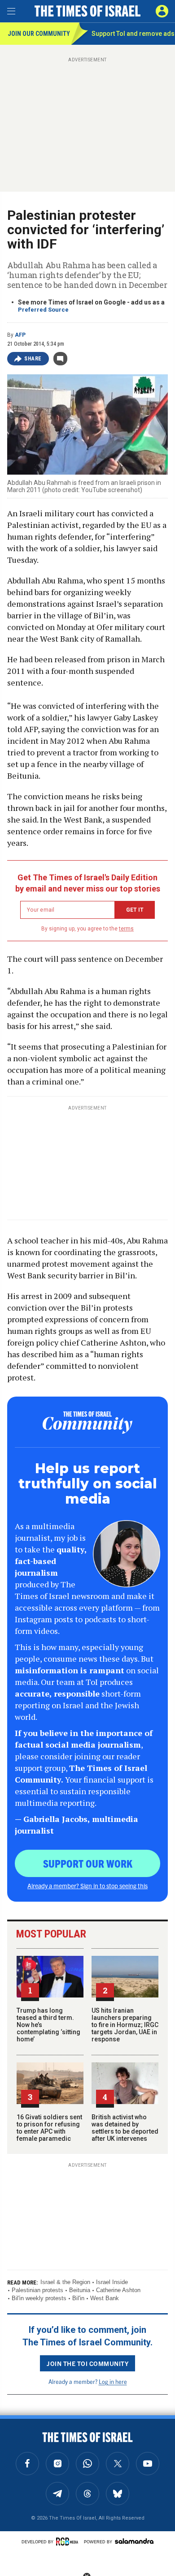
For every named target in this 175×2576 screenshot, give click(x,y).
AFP (20, 335)
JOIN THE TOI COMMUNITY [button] (87, 2363)
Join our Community (39, 33)
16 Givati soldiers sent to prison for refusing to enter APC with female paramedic (49, 2127)
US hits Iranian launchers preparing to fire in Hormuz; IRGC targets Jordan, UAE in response (125, 2025)
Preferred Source (43, 309)
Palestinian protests (37, 2290)
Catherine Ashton (118, 2290)
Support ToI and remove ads (133, 33)
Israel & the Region (65, 2282)
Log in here (113, 2381)
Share (33, 359)
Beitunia (79, 2290)
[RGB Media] (68, 2541)
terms (126, 929)
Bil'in (78, 2298)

▬▬▬▬▬▬▬▬▬▬

- Problem to work on
From the line holding "Palestinian protests (37, 2290)" through the final line of the data above, copy every line exactly as written. Include nothing else.

- Response area
Palestinian protests (37, 2290)
Catherine Ashton (118, 2290)
Support ToI and remove ads (133, 33)
Israel & the Region (65, 2282)
Log in here (113, 2381)
Share (33, 359)
Beitunia (79, 2290)
[RGB Media] (68, 2541)
terms (126, 929)
Bil'in (78, 2298)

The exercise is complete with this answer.